EXERCISE GOAL: Check each line of the data below for the word "click", then extract the ones that have it.

----- RECORDED INFORMATION

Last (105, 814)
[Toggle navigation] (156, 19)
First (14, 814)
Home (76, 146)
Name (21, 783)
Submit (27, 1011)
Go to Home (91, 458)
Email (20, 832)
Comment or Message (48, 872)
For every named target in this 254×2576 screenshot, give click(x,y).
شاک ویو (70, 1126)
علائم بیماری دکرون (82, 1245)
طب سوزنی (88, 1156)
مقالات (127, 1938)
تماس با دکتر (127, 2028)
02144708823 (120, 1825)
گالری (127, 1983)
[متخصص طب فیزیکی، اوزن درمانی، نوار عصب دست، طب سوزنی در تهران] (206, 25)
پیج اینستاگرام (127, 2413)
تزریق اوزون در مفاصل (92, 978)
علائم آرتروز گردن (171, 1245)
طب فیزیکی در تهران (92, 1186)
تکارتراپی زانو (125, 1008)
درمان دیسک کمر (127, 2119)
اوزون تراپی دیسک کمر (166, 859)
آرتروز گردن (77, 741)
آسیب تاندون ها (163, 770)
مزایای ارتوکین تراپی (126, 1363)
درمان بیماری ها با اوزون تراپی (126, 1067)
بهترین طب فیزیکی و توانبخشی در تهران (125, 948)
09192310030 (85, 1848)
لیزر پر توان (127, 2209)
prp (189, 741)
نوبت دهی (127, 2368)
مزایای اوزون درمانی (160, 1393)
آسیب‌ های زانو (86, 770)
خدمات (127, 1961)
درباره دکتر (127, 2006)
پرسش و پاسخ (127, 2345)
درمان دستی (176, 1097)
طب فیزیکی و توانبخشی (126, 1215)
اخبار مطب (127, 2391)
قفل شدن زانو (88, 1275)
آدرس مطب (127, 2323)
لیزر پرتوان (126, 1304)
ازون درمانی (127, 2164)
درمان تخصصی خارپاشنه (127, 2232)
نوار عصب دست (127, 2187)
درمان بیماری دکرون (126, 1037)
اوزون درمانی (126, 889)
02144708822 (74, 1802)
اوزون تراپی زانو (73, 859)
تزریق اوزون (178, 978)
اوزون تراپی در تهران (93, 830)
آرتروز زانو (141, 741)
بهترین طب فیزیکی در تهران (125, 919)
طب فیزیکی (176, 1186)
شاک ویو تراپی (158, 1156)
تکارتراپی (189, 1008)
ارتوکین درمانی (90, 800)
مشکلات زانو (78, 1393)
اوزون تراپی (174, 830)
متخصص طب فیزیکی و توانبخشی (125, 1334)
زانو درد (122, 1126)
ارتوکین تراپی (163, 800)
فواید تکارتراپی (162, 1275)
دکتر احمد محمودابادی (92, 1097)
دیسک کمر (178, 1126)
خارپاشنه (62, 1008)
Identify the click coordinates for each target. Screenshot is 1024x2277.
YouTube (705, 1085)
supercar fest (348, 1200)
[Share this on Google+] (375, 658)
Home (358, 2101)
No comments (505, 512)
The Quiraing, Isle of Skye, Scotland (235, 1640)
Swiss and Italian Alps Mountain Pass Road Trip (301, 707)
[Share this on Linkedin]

----------

RESULT OF THE TASK:
For every named target in this 254×2576 screenshot, give click(x,y).
Identify the click coordinates for each target. Screenshot is 1024x2277.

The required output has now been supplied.